**OBJECTIVE**
Rewrite the lines of the material below from the one with "legifrance.gouv.fr (22, 913)" through the one with "Personnaliser [Personnaliser (modal", requests included, and scale each click coordinate by 2.6, rounding to whole numbers with halves going up.

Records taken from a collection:
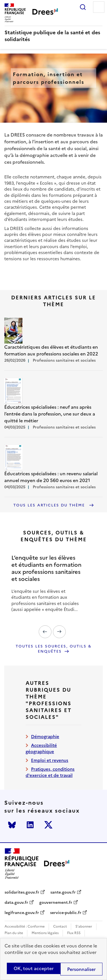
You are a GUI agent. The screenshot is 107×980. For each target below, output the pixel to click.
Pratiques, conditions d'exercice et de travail (50, 772)
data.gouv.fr (16, 902)
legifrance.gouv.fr (22, 913)
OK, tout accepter (34, 968)
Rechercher (83, 7)
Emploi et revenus (50, 760)
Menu (99, 7)
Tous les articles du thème (50, 505)
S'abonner (84, 926)
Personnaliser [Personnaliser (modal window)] (81, 969)
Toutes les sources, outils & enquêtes (54, 649)
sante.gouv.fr (63, 892)
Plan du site (14, 933)
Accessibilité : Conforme (24, 926)
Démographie (45, 737)
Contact (60, 926)
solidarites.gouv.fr (22, 892)
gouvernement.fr (56, 902)
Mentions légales (45, 933)
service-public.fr (66, 913)
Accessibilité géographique (41, 748)
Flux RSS (74, 933)
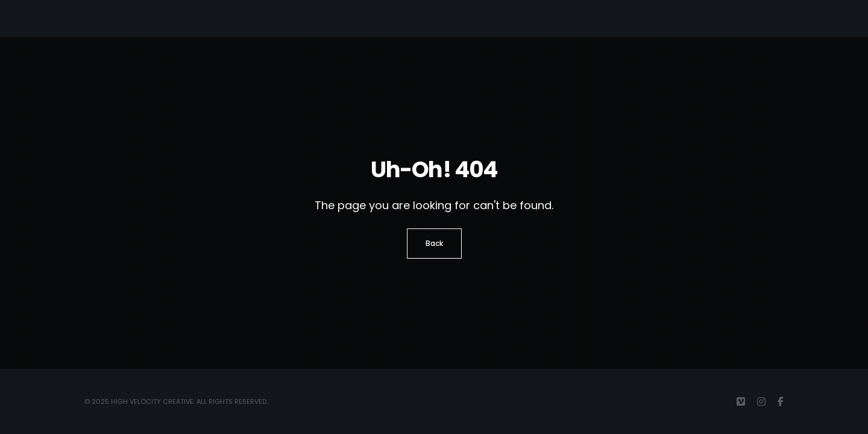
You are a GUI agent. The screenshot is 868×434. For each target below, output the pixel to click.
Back (434, 243)
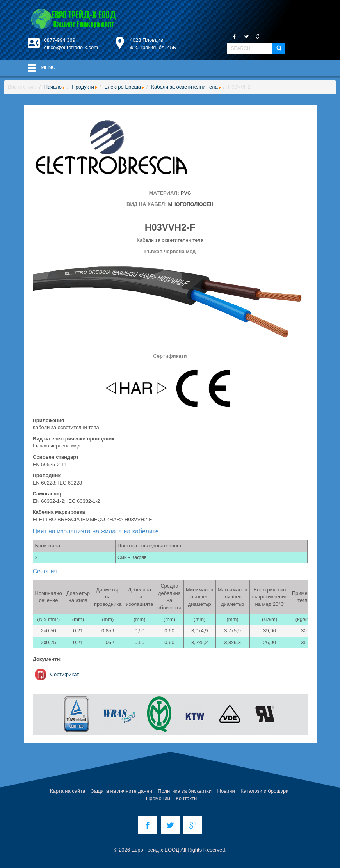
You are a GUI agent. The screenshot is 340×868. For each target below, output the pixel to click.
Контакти (186, 798)
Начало (53, 87)
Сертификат (65, 674)
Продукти (83, 87)
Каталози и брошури (264, 791)
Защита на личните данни (121, 791)
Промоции (158, 798)
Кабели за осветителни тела (184, 87)
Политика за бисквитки (185, 791)
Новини (226, 791)
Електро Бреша (123, 87)
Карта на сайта (68, 791)
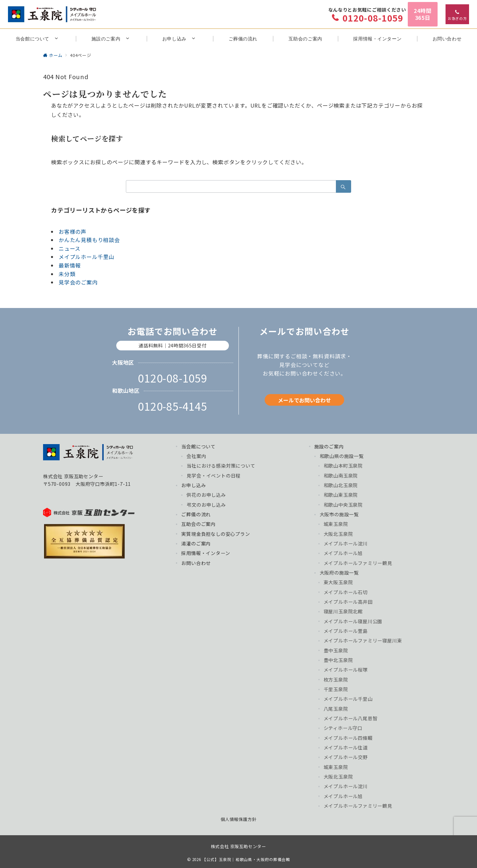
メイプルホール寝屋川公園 (353, 621)
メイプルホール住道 (346, 747)
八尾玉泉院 (336, 709)
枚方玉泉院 (336, 680)
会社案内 (196, 456)
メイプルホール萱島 (346, 631)
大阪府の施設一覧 (339, 572)
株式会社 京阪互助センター (238, 846)
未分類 (67, 274)
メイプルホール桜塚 (346, 670)
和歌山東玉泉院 (341, 495)
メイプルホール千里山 (86, 256)
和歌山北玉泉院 (341, 485)
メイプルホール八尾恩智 (351, 718)
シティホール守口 (343, 728)
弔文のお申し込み (206, 505)
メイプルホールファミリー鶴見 (358, 563)
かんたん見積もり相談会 (89, 240)
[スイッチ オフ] (457, 14)
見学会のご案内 (78, 282)
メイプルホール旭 (343, 553)
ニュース (69, 248)
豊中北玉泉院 (338, 660)
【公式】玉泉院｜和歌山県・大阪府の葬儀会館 (246, 859)
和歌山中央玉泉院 (343, 505)
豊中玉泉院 (336, 650)
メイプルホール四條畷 (348, 738)
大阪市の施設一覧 (339, 514)
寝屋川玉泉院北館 (343, 611)
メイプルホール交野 (346, 757)
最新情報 (70, 265)
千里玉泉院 (336, 689)
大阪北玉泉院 (338, 534)
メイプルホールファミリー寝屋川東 (363, 641)
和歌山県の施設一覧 (341, 456)
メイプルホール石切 (346, 592)
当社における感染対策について (221, 466)
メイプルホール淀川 (346, 544)
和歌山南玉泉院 (341, 475)
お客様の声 (72, 231)
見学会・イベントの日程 (213, 475)
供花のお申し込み (206, 495)
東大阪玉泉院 (338, 582)
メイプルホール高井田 (348, 602)
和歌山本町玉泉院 (343, 466)
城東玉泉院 (336, 524)
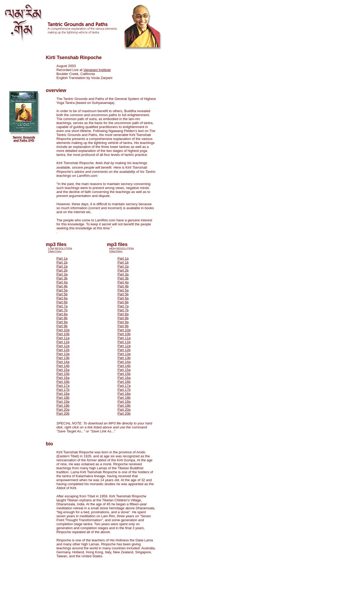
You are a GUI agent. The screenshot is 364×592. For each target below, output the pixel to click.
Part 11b (63, 342)
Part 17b (63, 389)
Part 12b (63, 350)
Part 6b (62, 302)
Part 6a (62, 298)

**TASK OUTPUT**
legifrance.gouv.fr (57, 2374)
OK, tout accepter (88, 2517)
Rechercher (216, 18)
Emploi et revenus (130, 1976)
Menu (257, 18)
Tous les articles du thème (130, 1313)
S'abonner (218, 2408)
Personnaliser [Personnaliser (modal window)] (211, 2519)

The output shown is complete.